§ **RECORDS FOR THE EXERCISE**:

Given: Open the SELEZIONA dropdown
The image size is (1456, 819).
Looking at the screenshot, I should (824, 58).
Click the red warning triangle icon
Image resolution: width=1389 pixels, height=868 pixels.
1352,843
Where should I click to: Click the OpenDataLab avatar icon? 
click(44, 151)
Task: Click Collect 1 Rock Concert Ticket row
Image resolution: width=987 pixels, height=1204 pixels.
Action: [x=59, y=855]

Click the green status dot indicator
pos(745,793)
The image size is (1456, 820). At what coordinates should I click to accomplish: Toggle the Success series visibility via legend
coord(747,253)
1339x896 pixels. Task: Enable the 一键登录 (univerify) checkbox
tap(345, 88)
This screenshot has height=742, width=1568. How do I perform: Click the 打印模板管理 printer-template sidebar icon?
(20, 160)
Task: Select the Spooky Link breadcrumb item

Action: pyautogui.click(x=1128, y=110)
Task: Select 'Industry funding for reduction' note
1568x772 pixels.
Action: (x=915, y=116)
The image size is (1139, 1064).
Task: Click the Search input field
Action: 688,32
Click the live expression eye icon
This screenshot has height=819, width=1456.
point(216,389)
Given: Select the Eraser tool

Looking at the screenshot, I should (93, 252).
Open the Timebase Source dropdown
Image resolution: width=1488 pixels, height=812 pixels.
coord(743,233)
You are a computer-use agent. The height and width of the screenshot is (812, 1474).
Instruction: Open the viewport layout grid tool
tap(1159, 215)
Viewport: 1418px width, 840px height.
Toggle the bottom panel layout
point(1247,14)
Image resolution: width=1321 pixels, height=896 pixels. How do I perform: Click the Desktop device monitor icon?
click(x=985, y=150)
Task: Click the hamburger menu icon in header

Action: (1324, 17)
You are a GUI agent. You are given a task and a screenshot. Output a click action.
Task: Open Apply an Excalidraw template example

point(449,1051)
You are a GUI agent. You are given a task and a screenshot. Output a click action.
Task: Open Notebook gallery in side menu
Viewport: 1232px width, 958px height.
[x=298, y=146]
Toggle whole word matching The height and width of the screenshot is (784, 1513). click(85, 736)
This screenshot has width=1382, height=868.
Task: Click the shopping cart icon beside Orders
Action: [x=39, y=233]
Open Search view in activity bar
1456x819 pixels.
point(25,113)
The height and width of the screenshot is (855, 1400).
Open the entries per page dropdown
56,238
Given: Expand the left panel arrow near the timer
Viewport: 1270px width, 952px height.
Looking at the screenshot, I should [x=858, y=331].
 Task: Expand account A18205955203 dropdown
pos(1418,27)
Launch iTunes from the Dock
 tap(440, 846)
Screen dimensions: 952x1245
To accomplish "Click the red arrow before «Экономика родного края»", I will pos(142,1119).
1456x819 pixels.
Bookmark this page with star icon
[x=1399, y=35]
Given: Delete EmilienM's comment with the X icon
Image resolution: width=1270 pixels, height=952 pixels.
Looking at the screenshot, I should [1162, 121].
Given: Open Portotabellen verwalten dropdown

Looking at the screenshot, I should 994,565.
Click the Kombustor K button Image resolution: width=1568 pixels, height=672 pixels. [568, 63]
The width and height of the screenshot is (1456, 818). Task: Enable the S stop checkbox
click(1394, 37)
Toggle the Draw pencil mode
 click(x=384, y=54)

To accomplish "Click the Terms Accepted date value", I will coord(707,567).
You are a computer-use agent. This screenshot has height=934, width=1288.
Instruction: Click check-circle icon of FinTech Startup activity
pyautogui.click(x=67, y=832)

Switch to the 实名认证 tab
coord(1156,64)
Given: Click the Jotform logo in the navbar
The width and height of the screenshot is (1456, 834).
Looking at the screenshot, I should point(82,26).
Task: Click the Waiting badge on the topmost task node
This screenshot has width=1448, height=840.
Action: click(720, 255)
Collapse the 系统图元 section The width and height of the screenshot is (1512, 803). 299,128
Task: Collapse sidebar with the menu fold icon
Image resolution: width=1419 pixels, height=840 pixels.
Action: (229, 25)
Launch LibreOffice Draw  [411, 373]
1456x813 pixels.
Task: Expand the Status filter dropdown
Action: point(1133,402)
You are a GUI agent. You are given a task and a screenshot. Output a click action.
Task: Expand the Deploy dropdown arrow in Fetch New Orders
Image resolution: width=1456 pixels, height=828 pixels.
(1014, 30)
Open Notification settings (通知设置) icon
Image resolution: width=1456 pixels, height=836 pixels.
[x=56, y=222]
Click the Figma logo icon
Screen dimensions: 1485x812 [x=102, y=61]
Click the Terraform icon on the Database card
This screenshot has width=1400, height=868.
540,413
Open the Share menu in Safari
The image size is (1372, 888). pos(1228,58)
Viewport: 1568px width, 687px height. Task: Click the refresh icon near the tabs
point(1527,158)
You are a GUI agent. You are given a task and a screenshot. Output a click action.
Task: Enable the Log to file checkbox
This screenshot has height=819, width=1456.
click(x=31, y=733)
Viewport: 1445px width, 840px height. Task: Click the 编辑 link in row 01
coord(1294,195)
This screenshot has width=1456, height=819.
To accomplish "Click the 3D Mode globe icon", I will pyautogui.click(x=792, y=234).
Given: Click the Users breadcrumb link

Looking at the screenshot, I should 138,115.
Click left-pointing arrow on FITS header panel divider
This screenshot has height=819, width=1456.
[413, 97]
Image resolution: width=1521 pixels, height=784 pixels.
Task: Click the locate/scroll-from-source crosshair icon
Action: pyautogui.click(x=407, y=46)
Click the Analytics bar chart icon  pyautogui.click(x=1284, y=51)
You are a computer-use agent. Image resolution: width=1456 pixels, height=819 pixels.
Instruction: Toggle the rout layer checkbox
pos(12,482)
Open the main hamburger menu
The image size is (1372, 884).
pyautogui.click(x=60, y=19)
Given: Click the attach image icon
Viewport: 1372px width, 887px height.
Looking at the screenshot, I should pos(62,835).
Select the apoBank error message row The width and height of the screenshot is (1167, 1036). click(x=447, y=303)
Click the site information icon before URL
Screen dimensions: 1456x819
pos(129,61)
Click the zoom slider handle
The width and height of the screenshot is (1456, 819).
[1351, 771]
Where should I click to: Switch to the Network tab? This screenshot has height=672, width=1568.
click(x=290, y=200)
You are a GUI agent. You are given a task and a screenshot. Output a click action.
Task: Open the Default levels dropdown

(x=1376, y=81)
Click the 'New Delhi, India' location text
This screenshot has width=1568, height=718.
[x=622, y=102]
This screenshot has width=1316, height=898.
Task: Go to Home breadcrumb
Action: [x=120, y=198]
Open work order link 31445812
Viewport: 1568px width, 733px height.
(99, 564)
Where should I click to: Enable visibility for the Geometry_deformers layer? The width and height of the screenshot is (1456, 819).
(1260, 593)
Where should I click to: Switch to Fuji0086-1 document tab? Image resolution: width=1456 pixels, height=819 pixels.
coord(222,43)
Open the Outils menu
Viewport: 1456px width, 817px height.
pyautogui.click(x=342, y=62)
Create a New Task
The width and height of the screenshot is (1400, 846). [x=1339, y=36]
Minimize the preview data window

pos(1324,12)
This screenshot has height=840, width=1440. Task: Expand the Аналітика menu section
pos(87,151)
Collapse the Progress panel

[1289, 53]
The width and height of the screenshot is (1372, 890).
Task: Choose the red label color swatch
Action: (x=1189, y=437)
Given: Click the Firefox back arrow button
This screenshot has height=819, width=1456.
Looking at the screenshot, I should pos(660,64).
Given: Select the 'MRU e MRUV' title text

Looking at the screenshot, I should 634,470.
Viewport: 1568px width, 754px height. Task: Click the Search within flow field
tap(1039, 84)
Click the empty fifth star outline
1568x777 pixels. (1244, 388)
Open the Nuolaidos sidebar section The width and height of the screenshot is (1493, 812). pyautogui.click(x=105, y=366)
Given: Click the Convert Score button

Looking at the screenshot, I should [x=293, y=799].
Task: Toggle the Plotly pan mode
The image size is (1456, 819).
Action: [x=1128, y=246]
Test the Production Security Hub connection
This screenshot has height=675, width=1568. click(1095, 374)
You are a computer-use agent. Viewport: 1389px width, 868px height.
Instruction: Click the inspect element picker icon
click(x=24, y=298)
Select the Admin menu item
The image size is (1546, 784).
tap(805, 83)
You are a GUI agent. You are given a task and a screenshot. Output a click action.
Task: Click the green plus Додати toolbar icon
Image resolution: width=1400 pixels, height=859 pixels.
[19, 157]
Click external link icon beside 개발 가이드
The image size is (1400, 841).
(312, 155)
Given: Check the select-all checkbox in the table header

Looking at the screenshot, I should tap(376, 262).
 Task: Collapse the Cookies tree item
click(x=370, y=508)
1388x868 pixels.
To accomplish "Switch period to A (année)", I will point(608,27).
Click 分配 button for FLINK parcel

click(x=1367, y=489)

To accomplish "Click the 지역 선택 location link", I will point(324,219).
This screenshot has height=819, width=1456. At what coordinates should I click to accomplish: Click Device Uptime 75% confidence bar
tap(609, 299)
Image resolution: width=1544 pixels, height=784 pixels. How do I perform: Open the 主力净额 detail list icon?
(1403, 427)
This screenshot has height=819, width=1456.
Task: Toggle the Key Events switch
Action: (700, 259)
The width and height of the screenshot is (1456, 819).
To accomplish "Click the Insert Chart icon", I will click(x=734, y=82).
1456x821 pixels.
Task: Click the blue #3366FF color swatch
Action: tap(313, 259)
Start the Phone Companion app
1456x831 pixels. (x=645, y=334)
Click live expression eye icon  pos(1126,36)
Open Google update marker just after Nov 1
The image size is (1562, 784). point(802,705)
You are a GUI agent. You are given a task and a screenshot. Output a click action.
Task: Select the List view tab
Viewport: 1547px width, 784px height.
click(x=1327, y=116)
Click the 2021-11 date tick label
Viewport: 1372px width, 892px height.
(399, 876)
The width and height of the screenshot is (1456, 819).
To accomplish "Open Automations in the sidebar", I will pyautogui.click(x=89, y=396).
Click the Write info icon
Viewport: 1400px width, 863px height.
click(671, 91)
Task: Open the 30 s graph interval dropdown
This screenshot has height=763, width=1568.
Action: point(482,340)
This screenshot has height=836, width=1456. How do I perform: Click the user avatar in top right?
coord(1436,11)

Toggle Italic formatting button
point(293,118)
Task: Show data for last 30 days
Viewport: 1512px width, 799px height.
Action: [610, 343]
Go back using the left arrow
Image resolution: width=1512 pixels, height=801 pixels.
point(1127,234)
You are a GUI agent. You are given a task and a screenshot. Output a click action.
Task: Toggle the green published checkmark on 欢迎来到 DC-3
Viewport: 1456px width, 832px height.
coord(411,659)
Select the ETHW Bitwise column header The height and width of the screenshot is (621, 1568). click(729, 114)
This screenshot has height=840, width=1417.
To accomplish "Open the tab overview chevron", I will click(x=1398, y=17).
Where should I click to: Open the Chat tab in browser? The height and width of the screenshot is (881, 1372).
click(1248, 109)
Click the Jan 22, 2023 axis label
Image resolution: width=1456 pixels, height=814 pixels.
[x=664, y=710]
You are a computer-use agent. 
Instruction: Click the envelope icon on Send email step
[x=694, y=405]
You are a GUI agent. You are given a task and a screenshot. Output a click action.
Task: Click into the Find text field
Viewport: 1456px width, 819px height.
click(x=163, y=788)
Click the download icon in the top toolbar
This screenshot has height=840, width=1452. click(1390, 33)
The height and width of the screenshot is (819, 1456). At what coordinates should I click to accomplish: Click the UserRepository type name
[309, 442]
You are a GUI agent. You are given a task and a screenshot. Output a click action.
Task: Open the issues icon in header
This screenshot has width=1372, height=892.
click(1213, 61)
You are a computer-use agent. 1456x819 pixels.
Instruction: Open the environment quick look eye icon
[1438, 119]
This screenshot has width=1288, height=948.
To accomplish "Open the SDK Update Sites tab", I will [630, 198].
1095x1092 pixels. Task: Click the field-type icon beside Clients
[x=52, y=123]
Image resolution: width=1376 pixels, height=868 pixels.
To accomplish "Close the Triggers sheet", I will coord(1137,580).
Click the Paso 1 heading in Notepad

§ **EXERCISE PROMPT**: Word for word, retype the lines from the one containing "Task: Click into the Find text field" through the final line of the data, including both ends and nothing more.

§ **RESULT BELOW**:
Task: Click into the Find text field
Viewport: 1456px width, 819px height.
click(x=163, y=788)
Click the download icon in the top toolbar
This screenshot has height=840, width=1452. click(1390, 33)
The height and width of the screenshot is (819, 1456). At what coordinates should I click to accomplish: Click the UserRepository type name
[309, 442]
You are a GUI agent. You are given a task and a screenshot. Output a click action.
Task: Open the issues icon in header
This screenshot has width=1372, height=892.
click(1213, 61)
You are a computer-use agent. 1456x819 pixels.
Instruction: Open the environment quick look eye icon
[1438, 119]
This screenshot has width=1288, height=948.
To accomplish "Open the SDK Update Sites tab", I will [630, 198].
1095x1092 pixels. Task: Click the field-type icon beside Clients
[x=52, y=123]
Image resolution: width=1376 pixels, height=868 pixels.
To accomplish "Close the Triggers sheet", I will coord(1137,580).
Click the Paso 1 heading in Notepad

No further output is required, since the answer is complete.